HOW TO COMPLETE THIS TASK -
Would you reproduce exactly the lines below from the one holding "You are a computer-use agent. Viewport: 920px" through the one holding "Click the red heart icon above the banner", inclusive, and no others?
───
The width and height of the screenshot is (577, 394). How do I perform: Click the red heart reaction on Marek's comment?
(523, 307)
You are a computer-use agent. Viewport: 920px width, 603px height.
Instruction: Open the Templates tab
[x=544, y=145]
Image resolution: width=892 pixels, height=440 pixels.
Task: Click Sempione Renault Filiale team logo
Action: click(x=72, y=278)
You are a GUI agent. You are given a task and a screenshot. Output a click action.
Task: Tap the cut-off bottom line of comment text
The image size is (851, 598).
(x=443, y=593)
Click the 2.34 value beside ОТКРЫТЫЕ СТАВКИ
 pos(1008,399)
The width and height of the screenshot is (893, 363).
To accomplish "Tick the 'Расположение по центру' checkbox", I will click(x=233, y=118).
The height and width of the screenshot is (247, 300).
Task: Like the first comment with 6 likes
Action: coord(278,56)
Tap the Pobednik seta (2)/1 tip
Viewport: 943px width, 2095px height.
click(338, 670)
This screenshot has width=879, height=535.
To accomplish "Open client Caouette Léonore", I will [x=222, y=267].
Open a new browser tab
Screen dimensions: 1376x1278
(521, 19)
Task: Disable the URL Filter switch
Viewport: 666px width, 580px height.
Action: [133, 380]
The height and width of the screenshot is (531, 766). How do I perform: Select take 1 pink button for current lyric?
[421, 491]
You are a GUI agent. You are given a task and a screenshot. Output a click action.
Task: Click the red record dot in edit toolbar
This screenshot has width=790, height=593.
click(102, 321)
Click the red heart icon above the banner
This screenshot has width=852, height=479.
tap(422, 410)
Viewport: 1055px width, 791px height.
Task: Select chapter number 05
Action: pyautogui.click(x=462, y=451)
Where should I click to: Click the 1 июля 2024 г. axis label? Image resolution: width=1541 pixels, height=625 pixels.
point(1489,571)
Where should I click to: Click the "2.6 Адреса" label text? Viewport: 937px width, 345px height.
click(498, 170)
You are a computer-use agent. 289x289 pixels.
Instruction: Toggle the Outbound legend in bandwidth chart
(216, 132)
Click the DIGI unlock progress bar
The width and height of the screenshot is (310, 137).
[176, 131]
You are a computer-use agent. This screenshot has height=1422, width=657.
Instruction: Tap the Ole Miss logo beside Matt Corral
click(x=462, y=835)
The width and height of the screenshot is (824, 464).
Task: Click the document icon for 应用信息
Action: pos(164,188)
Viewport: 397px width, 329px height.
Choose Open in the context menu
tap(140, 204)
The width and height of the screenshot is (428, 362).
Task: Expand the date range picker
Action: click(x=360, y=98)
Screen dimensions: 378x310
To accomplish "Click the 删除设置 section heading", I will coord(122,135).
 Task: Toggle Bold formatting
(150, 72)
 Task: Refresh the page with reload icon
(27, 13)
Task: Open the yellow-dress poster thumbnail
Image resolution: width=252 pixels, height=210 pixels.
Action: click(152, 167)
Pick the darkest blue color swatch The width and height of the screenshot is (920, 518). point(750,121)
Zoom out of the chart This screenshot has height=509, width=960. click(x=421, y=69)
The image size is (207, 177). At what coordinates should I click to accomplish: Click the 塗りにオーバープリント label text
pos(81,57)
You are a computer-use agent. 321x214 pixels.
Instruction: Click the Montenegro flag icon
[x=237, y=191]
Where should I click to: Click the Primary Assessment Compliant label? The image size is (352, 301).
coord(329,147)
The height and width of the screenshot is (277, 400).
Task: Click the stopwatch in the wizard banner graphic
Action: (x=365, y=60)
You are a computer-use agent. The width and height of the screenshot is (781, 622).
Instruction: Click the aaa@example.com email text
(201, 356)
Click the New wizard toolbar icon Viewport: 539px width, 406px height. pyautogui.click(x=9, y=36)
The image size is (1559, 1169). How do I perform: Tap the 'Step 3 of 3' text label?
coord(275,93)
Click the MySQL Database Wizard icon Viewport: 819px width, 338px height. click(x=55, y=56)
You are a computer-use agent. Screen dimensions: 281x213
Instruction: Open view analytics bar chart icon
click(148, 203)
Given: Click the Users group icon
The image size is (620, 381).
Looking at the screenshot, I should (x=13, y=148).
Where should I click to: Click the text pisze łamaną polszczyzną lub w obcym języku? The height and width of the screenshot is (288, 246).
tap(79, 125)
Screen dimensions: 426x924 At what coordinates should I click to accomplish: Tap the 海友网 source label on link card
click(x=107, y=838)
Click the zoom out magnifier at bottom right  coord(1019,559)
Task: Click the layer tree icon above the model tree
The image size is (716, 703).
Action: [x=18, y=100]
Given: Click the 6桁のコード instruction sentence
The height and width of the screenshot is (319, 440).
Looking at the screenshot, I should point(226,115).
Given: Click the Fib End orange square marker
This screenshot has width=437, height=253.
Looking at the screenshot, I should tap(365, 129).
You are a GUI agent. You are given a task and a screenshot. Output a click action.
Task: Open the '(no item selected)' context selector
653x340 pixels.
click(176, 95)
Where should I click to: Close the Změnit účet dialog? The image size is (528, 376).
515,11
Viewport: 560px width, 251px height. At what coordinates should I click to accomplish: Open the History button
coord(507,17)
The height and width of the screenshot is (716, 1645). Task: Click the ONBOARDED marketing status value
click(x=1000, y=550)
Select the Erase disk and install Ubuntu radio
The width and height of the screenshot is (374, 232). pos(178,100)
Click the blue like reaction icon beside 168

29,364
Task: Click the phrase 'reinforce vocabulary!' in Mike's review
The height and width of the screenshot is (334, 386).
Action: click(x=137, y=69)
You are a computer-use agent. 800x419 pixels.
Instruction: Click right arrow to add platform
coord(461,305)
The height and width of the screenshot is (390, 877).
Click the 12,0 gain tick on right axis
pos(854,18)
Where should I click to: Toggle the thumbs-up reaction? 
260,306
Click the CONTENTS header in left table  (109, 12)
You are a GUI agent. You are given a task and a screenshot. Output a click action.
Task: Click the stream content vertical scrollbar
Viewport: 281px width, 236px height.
───
RESPONSE BELOW -
You are a computer-use agent. Viewport: 920px width, 603px height.
Instruction: Open the Templates tab
[x=544, y=145]
Image resolution: width=892 pixels, height=440 pixels.
Task: Click Sempione Renault Filiale team logo
Action: click(x=72, y=278)
You are a GUI agent. You are given a task and a screenshot. Output a click action.
Task: Tap the cut-off bottom line of comment text
The image size is (851, 598).
(x=443, y=593)
Click the 2.34 value beside ОТКРЫТЫЕ СТАВКИ
 pos(1008,399)
The width and height of the screenshot is (893, 363).
To accomplish "Tick the 'Расположение по центру' checkbox", I will click(x=233, y=118).
The height and width of the screenshot is (247, 300).
Task: Like the first comment with 6 likes
Action: coord(278,56)
Tap the Pobednik seta (2)/1 tip
Viewport: 943px width, 2095px height.
click(338, 670)
This screenshot has width=879, height=535.
To accomplish "Open client Caouette Léonore", I will [x=222, y=267].
Open a new browser tab
Screen dimensions: 1376x1278
(521, 19)
Task: Disable the URL Filter switch
Viewport: 666px width, 580px height.
Action: [133, 380]
The height and width of the screenshot is (531, 766). How do I perform: Select take 1 pink button for current lyric?
[421, 491]
You are a GUI agent. You are given a task and a screenshot. Output a click action.
Task: Click the red record dot in edit toolbar
This screenshot has width=790, height=593.
click(102, 321)
Click the red heart icon above the banner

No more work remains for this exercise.